- _Source information_
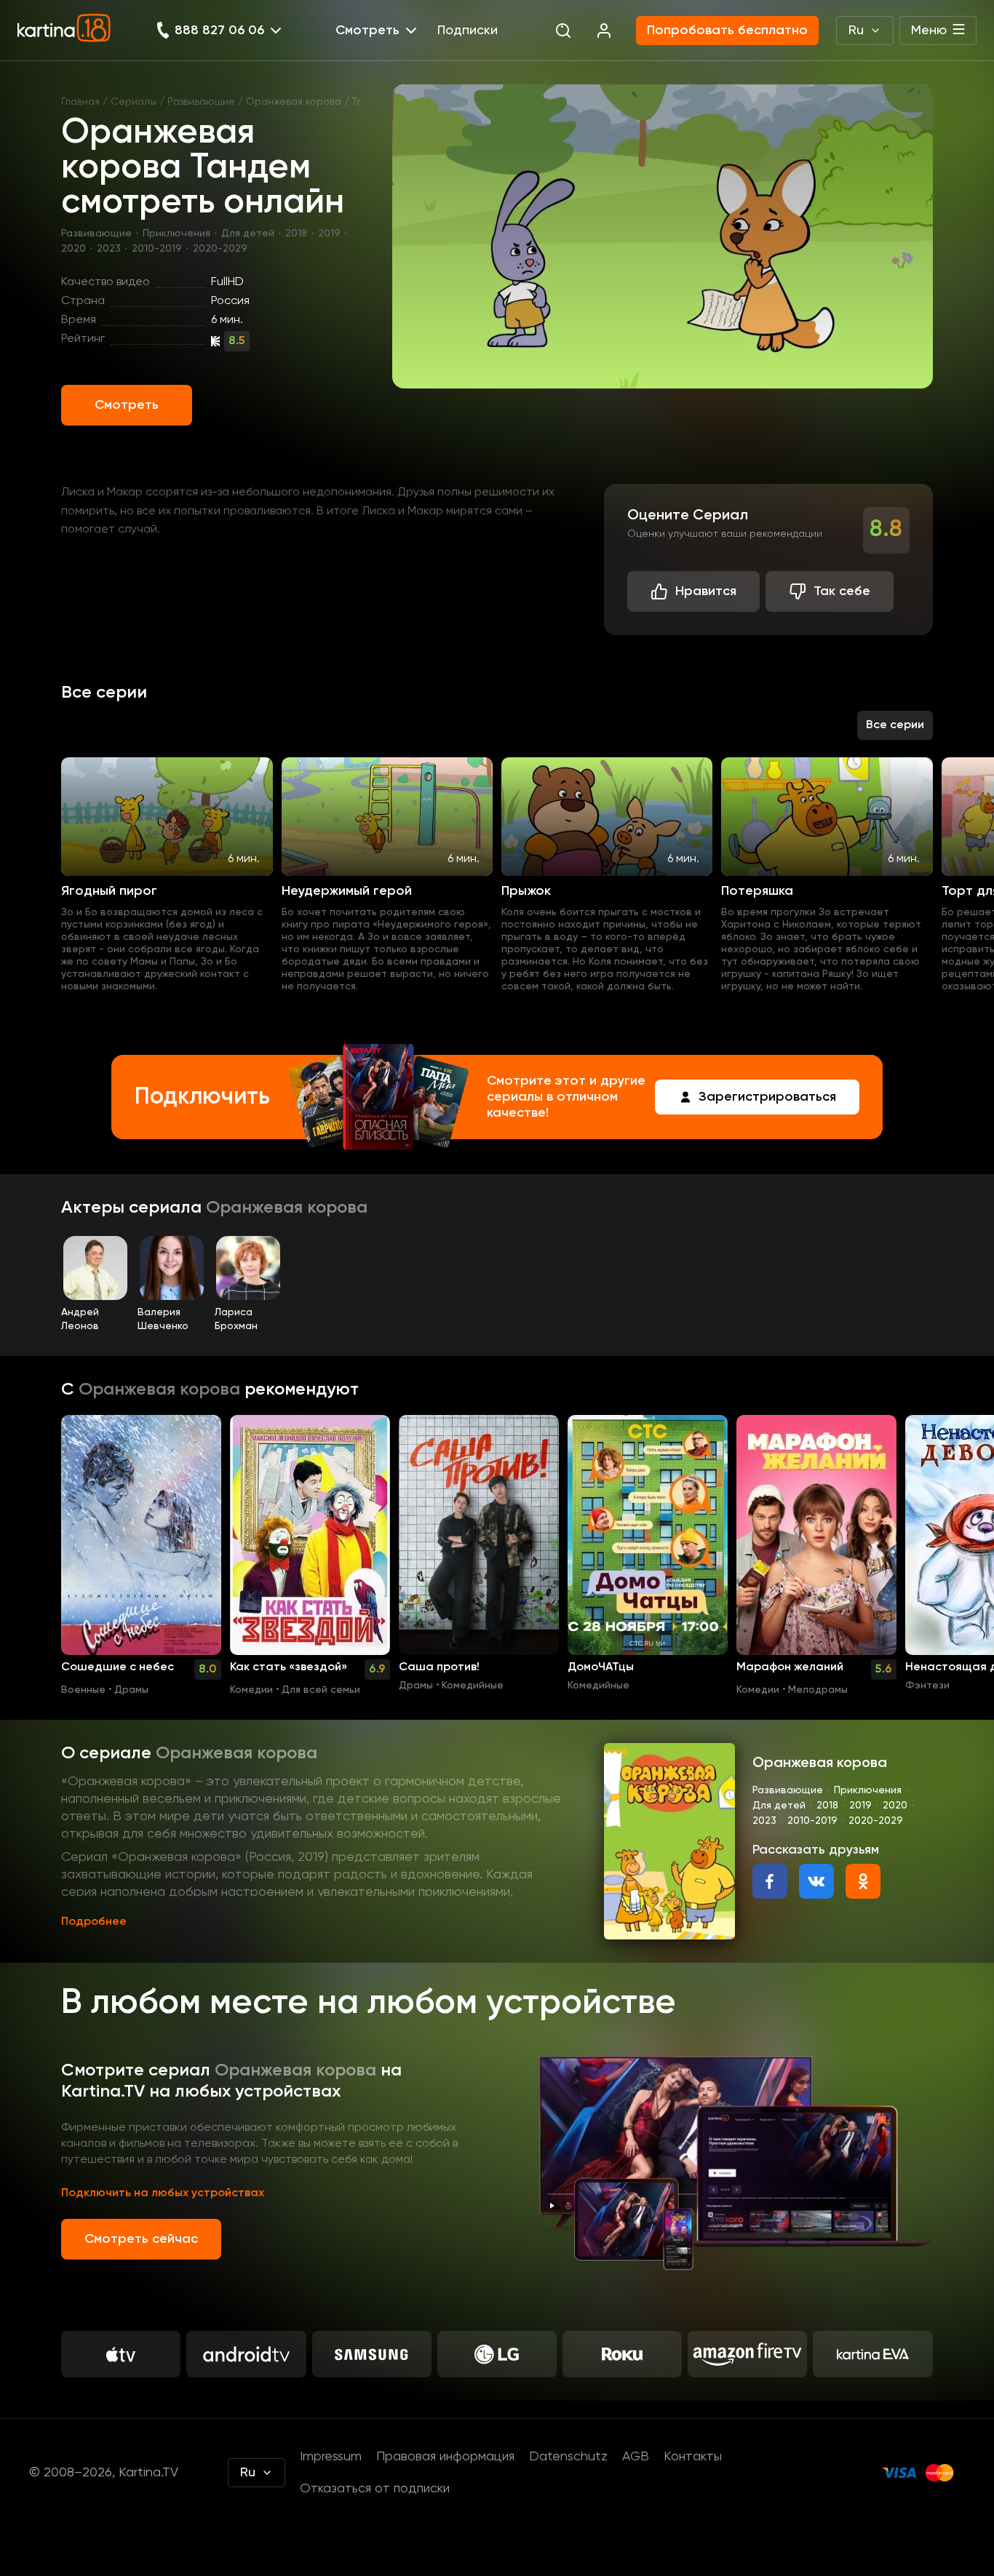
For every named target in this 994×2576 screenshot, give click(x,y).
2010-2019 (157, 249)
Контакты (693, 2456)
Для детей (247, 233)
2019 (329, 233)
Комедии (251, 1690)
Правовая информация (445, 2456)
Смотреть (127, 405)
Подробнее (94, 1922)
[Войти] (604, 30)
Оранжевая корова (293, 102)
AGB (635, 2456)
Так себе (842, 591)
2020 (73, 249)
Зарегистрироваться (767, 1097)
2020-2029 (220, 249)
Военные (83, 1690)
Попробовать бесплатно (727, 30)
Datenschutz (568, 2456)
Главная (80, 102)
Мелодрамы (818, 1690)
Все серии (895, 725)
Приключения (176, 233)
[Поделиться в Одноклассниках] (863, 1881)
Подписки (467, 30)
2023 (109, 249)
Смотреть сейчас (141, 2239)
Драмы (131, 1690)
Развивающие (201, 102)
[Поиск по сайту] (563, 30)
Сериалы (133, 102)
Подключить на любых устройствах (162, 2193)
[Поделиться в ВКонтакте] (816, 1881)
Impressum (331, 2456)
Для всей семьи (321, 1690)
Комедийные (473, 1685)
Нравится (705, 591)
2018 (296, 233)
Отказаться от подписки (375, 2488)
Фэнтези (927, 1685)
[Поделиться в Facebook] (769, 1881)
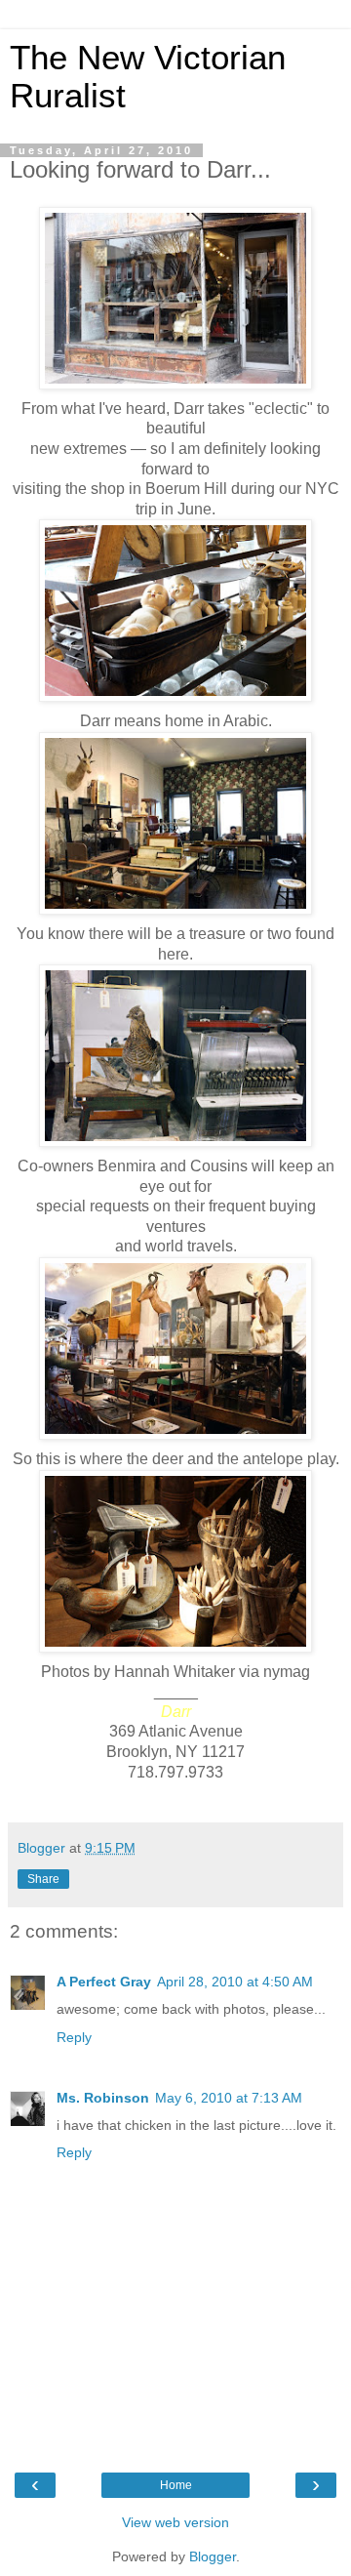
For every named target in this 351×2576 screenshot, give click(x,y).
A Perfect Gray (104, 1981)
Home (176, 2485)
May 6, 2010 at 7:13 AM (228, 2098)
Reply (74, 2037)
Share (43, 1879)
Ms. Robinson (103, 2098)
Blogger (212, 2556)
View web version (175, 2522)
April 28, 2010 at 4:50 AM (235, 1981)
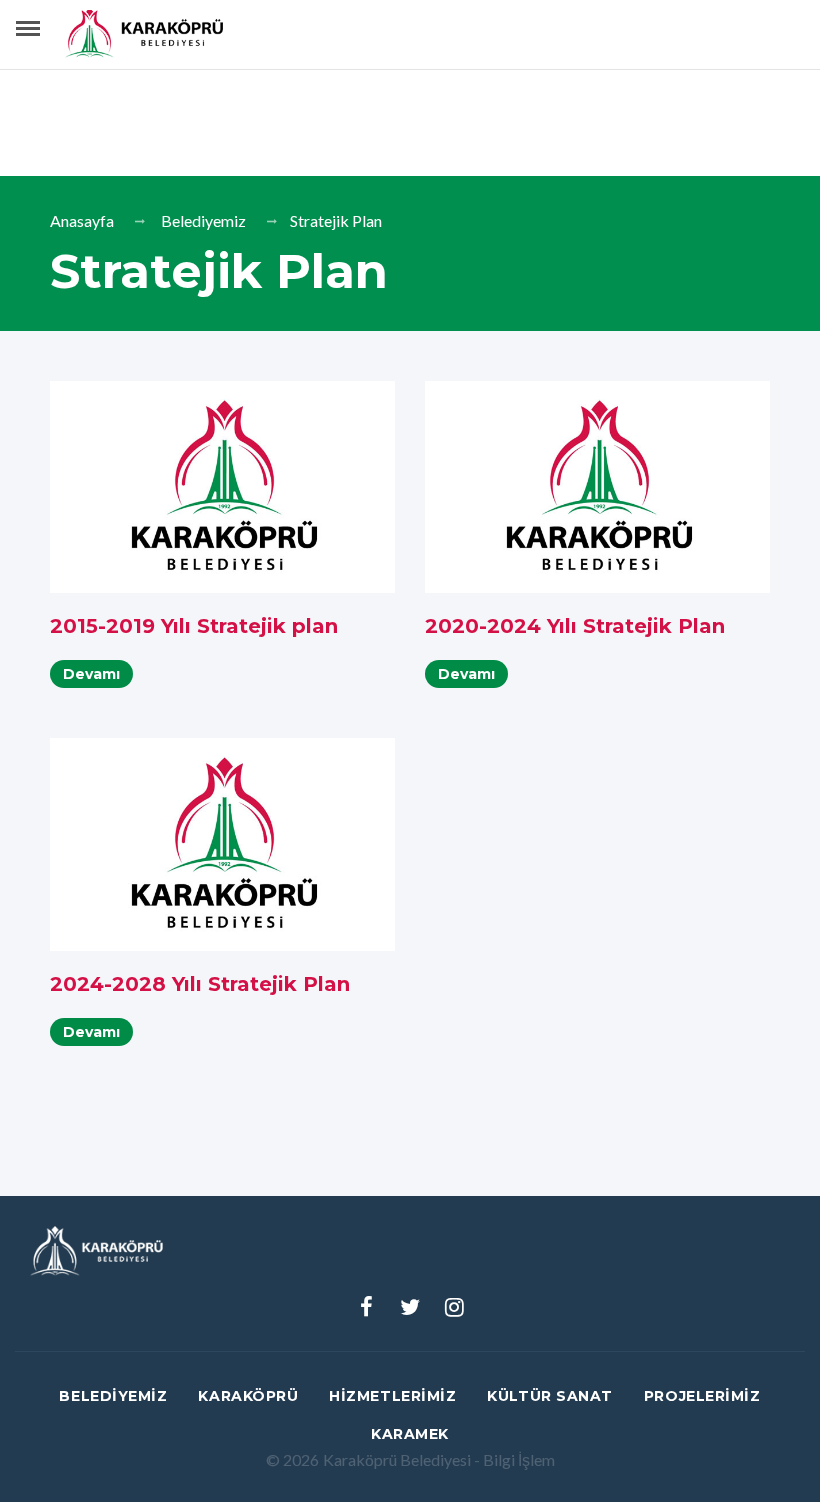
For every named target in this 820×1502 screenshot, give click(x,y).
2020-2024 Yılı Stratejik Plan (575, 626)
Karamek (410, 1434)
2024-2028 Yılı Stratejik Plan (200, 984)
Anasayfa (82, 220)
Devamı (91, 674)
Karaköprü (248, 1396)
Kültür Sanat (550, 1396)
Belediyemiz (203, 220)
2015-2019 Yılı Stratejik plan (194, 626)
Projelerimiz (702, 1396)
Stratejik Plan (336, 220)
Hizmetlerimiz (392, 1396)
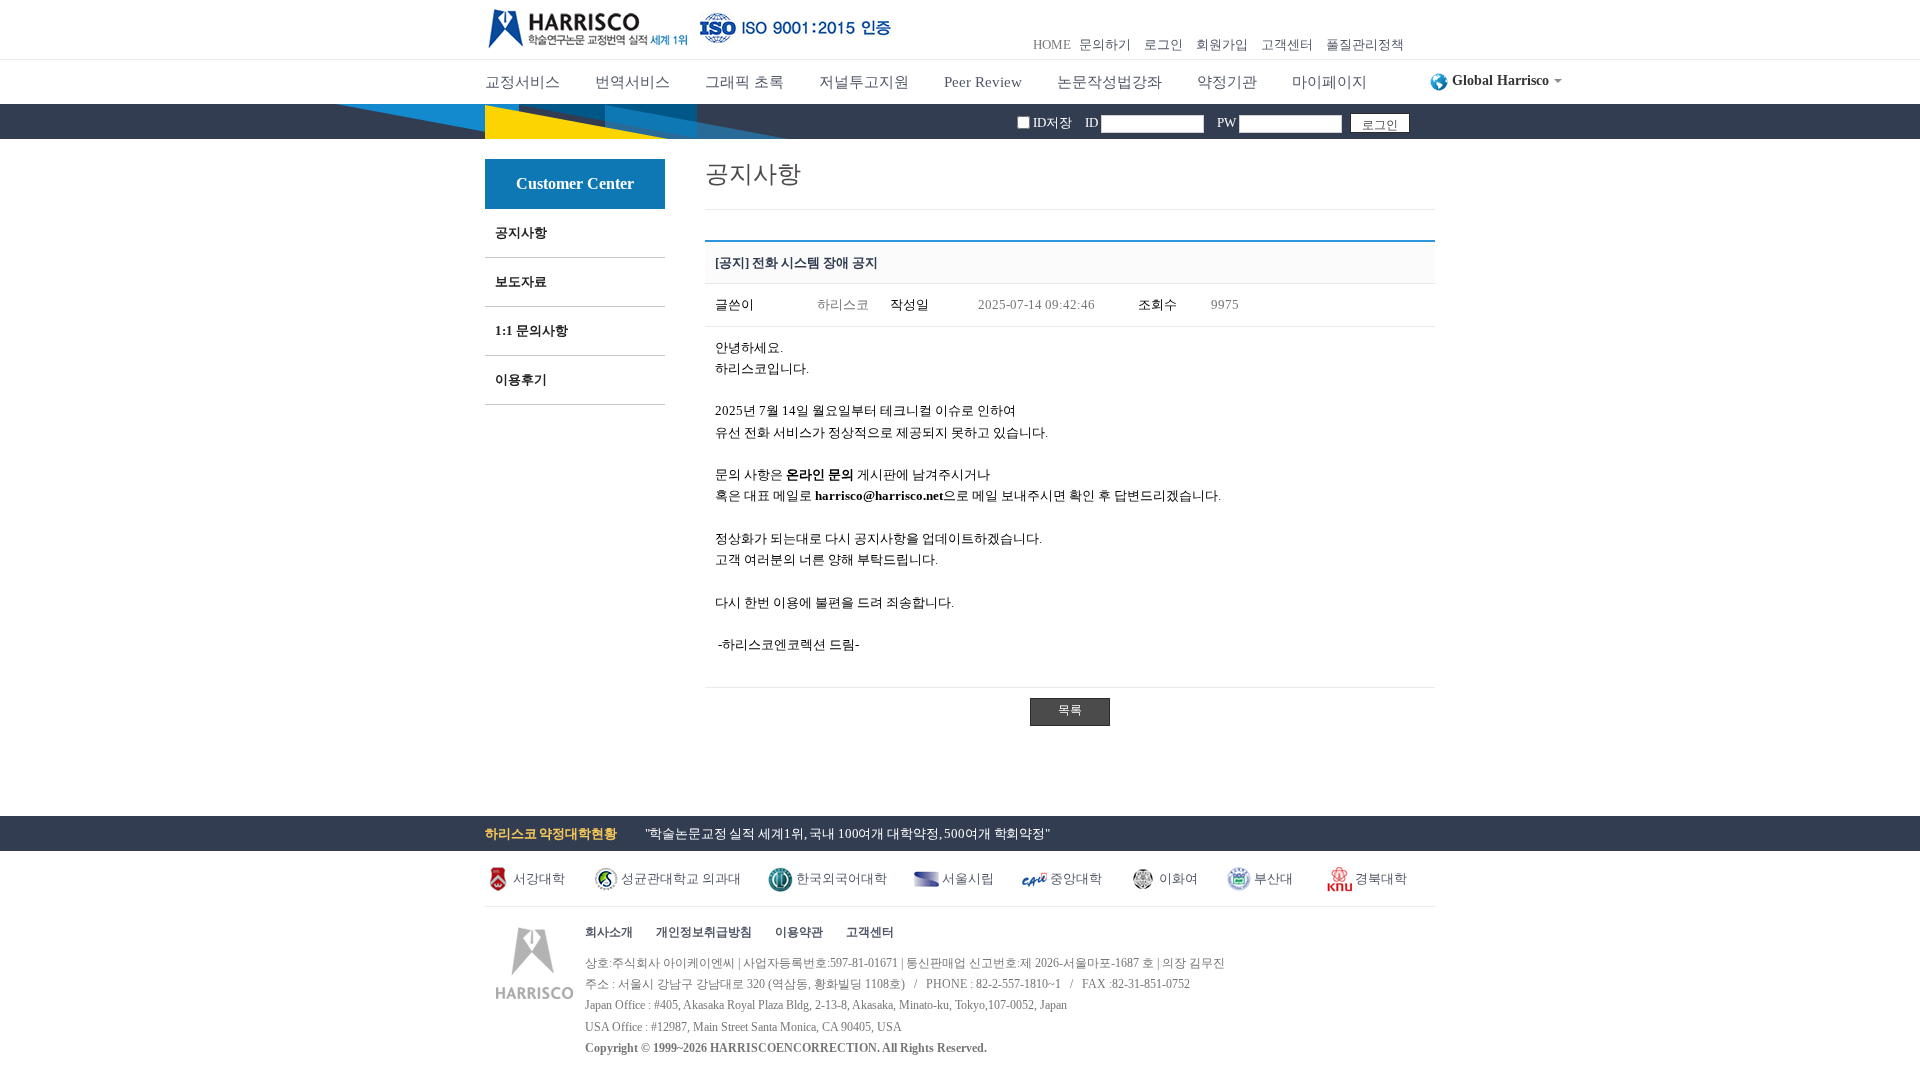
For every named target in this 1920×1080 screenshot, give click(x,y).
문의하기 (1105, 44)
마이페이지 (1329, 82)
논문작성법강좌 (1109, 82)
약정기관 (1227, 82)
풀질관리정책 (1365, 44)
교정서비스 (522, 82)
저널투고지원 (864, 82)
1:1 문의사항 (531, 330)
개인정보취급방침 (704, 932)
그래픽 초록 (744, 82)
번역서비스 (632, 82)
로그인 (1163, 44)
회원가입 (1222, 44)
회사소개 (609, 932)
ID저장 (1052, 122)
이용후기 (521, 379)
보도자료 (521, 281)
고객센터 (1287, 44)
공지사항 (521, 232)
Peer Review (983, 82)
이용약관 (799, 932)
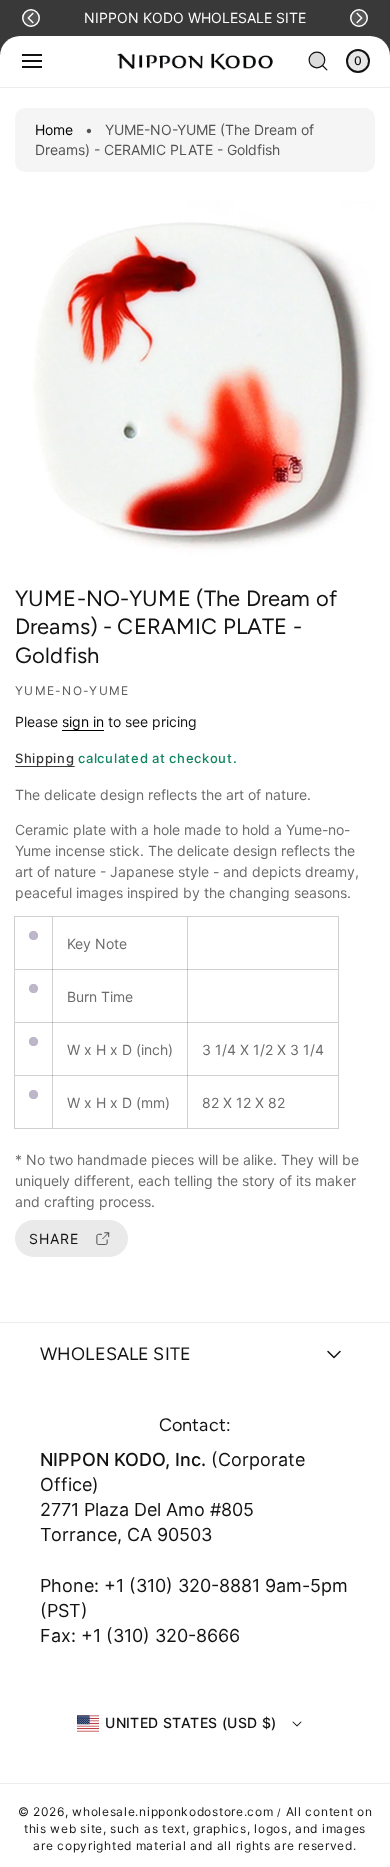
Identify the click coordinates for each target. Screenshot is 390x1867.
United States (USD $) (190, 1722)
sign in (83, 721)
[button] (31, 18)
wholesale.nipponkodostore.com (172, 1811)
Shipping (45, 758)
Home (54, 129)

- _Exercise_
Your answer should be the lines above, from the line containing "Правовая информация (445, 2456)" up to and including the line containing "Сериалы (133, 102)", reproduced exactly and with nothing else.

- _Completed task_
Правовая информация (445, 2456)
Смотреть (127, 405)
Подробнее (94, 1922)
[Войти] (604, 30)
Оранжевая корова (293, 102)
AGB (635, 2456)
Так себе (842, 591)
2020 (73, 249)
Зарегистрироваться (767, 1097)
2020-2029 (220, 249)
Военные (83, 1690)
Попробовать бесплатно (727, 30)
Datenschutz (568, 2456)
Главная (80, 102)
Мелодрамы (818, 1690)
Все серии (895, 725)
Приключения (176, 233)
[Поделиться в Одноклассниках] (863, 1881)
Подписки (467, 30)
2023 (109, 249)
Смотреть сейчас (141, 2239)
Драмы (131, 1690)
Развивающие (201, 102)
[Поиск по сайту] (563, 30)
Сериалы (133, 102)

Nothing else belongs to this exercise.